Se questo è il nostro stato d’animo dobbiamo rassegnarci alla finzione di un ringraziamento del quale fatichiamo a trovare le ragioni che lo giustificano, che lo sollecitano?
La parola di Dio, appena proclamata consente al nostro rendimento di grazie a Dio di non essere una finzione.

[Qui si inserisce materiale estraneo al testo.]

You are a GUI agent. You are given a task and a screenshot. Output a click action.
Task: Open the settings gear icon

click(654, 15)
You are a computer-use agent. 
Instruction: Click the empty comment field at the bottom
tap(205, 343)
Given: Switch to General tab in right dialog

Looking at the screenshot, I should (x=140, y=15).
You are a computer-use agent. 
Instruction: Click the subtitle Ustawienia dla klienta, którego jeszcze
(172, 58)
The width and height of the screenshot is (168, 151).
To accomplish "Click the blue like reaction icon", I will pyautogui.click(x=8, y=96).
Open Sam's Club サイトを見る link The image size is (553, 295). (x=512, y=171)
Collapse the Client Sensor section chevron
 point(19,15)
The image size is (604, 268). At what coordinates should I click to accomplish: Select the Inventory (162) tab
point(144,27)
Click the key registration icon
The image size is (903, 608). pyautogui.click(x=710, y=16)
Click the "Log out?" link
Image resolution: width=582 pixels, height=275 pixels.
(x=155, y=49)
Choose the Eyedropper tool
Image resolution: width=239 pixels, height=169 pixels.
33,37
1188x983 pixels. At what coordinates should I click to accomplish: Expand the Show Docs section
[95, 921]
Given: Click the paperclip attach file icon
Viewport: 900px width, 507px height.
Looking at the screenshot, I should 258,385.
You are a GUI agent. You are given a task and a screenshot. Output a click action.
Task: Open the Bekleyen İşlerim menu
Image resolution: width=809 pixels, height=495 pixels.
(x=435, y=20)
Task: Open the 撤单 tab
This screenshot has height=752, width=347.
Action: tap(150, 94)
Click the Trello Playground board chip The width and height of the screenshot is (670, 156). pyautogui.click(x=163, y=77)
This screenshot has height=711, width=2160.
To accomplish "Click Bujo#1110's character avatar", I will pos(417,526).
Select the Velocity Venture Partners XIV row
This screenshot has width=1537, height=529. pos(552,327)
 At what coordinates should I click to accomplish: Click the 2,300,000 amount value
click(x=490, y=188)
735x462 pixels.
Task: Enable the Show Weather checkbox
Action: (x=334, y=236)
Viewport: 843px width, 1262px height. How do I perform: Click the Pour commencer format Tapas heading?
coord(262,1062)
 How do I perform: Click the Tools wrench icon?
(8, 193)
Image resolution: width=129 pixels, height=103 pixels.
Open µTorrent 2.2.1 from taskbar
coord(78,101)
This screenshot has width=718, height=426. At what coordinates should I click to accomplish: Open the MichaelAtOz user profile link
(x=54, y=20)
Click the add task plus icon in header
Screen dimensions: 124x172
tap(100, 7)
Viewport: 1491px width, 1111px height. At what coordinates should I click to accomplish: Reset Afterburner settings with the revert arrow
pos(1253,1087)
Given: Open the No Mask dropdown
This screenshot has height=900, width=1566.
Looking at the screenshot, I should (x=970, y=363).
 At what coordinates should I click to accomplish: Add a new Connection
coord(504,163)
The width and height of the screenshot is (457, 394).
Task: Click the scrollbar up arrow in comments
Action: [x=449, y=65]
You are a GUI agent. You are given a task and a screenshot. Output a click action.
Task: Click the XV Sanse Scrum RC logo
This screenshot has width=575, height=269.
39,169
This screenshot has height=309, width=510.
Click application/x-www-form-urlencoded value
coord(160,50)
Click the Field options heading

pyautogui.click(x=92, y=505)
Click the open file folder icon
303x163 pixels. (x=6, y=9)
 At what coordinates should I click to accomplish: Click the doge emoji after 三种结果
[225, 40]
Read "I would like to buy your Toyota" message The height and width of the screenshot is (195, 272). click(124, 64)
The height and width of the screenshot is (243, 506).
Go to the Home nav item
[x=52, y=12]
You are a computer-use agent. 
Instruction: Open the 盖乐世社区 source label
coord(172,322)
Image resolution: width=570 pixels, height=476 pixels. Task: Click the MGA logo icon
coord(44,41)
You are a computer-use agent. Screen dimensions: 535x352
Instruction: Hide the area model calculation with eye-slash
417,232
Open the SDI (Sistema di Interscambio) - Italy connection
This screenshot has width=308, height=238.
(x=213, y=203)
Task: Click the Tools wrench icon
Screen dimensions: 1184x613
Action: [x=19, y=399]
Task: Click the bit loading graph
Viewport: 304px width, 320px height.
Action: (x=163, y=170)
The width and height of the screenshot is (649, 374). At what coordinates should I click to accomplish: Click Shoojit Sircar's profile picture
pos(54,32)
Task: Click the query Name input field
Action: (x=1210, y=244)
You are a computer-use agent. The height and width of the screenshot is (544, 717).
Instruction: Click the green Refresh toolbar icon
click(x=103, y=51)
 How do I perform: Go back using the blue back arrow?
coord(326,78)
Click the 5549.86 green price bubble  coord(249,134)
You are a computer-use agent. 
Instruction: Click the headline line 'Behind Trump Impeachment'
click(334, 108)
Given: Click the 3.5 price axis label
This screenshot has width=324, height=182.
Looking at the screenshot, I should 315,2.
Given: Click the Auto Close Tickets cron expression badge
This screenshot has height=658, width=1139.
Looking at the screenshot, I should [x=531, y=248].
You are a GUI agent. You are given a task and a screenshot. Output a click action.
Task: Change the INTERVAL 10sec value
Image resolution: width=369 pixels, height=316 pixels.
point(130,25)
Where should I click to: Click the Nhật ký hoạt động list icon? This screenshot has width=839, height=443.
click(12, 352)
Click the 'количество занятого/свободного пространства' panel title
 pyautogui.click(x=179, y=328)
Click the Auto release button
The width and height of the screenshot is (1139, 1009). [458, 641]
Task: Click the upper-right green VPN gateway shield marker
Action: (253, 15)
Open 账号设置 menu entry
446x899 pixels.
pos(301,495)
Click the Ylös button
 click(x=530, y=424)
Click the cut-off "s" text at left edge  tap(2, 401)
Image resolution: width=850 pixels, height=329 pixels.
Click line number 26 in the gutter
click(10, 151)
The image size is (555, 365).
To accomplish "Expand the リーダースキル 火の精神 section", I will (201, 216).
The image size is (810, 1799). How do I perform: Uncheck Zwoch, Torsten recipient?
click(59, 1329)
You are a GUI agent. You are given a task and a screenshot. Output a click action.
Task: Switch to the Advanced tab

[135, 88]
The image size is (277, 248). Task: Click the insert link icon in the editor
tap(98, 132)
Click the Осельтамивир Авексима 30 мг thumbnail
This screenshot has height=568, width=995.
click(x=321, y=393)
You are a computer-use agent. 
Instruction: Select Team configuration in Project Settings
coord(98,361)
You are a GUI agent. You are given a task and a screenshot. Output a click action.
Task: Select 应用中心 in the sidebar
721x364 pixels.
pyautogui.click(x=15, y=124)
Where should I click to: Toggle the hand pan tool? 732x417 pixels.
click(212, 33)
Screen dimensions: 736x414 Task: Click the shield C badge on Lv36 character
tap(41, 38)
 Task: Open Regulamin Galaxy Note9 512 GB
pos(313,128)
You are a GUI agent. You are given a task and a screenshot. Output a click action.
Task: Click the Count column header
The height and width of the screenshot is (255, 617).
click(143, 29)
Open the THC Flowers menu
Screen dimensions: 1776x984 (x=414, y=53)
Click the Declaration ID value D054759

L’apostolo Paolo nella sua lettera ai Galati, proclamata dalla seconda Lettura (Gal 4,4-7) scrive che il Figlio di Dio entra nel tempo degli uomini, nasce, come ogni figlio d’uomo (“nato da donna”), soggetto, come gli appartenenti al suo stesso popolo, alle ferree prescrizioni della Legge (“nato sotto la Legge”), con un mandato preciso da parte del Padre: “riscattare quelli che erano sotto la Legge, perché ricevessimo l’adozione a figli”. Il “riscatto” (la liberazione) operato da Gesù non è stato quello di sostituire una Legge liberticida con una Legge più liberale, ma quello di offrire una condizione di vita inedita, radicalmente nuova: grazie a lui agli uomini è possibile vivere nel mondo, in ogni tempo e in ogni condizione di vita, da figli di Dio e non più da schiavi. I figli di Dio, sanno di poter contare su Qualcuno – il Padre di Gesù -, che si prende cura di loro, a differenza degli schiavi non hanno nessuno su cui poter contare, nemmeno su se stessi.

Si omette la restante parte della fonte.